Städte ökologisch entwickeln – "Denksalon" in Görlitz/Zgorzelec widmet sich Thema der Zukunft

Mit den Anforderungen, Möglichkeiten und Grenzen eines ökologischen Stadtumbaus hat sich die Reihe "Denksalon Ökologischer und Revitalisierender Stadtumbau" in diesem Jahr beschäftigt. Vertreter aus Wissenschaft und Praxis trafen sich zum neunten Mal in der Europastadt Görlitz/Zgorzelec, um über aktuelle Themen des Stadtumbaus zu diskutieren.


Zum ersten Mal wurde die renommierte Veranstaltung gemeinsam von Leibniz-Institut für ökologische Raumentwicklung (IÖR) und Technischer Universität Dresden ausgerichtet. In diesem Jahr stand das Konzept des Ökologischen Stadtumbaus als ein Weg zu zukunftsfähigen Städten im Vordergrund.

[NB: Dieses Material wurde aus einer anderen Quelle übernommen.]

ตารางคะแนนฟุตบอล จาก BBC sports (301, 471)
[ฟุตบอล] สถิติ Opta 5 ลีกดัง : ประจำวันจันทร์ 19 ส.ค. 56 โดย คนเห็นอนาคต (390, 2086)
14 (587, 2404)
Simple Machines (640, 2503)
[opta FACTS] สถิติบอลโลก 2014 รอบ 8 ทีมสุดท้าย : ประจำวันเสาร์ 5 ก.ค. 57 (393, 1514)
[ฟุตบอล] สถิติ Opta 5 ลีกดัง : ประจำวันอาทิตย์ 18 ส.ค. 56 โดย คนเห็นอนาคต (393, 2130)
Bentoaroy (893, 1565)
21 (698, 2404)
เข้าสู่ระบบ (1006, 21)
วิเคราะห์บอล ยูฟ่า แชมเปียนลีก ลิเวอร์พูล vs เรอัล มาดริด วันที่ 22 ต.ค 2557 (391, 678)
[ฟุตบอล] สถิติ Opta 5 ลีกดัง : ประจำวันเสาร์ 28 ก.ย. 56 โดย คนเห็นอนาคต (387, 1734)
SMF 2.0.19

Der Ökologische Stadtumbau bewegt sich im Spannungsfeld einer schonenden Nutzung von Ressourcen, eines verantwortungsvollen Umgangs mit dem Siedlungsbestand und dem Erhalt lebenswerter und wettbewerbsfähiger Städte. Gegenwärtig werden verschiedene Konzepte für einen ökologischen Stadtumbau diskutiert. Schlagworte wie Eco-Cities, aber auch der Boom von Zertifizierungssystemen erfordern einen kritischen Blick auf die Ideen, Tragfähigkeit und die Bedeutung solcher Ansätze für die Weiterentwicklung des Siedlungsbestandes.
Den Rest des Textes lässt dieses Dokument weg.